(A new question of the week)
A recent question from a student working beyond what he has learned led to an interesting discussion of alternative methods for solving a minimization problem, both with and without calculus.
The problem
The question came from Kurisada a couple months ago:
f(x, y) = x2 – 4xy + 5y2 – 4y + 3 has a min value. Find the value of x and y when f(x, y) is minimum.
This is the first time I met this question, and here is my way:
First I made f'(x) = 2x – 4y = 0. (I’m not sure if I can make it to f(x) while it is actually f(x, y).)
Therefore x = 2y.
Then I input x = 2y to f(x, y) = y2 – 4y + 3 = (y – 2)2 – 1
Thus min value = -1
y = 2
x = 4
Apparently this student has not done multivariable calculus, but has invented some of its basic concepts, particularly partial derivatives. The method is nonstandard, but correct. Now we need to show why!
Partial derivatives
Doctor Rick replied:
From your parenthetical comment, it appears that you may not have learned about partial derivatives; but what you have done is perfectly valid.

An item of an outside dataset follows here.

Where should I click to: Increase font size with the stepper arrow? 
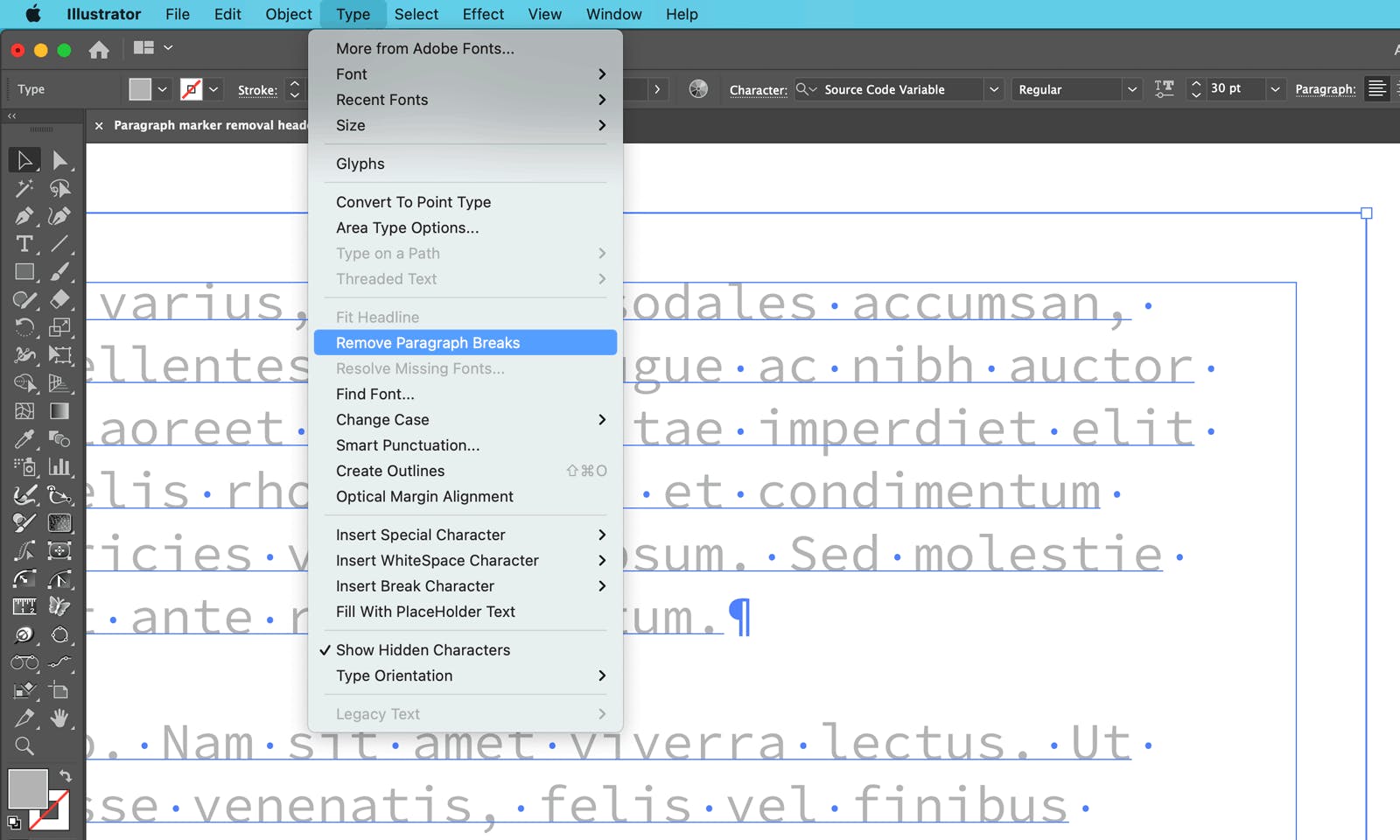(1196, 83)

The partial derivative of f(x, y) with respect to x, ∂f/∂x, is what you get when you differentiate while interpreting y as a constant rather than a variable. The minimum of a function of two variables must occur at a point (x, y) such that each partial derivative (with respect to x, and with respect to y) is zero. (Of course there are other possibilities akin to those in calculus of one variable — if the derivative is not defined, etc. They don’t apply here.)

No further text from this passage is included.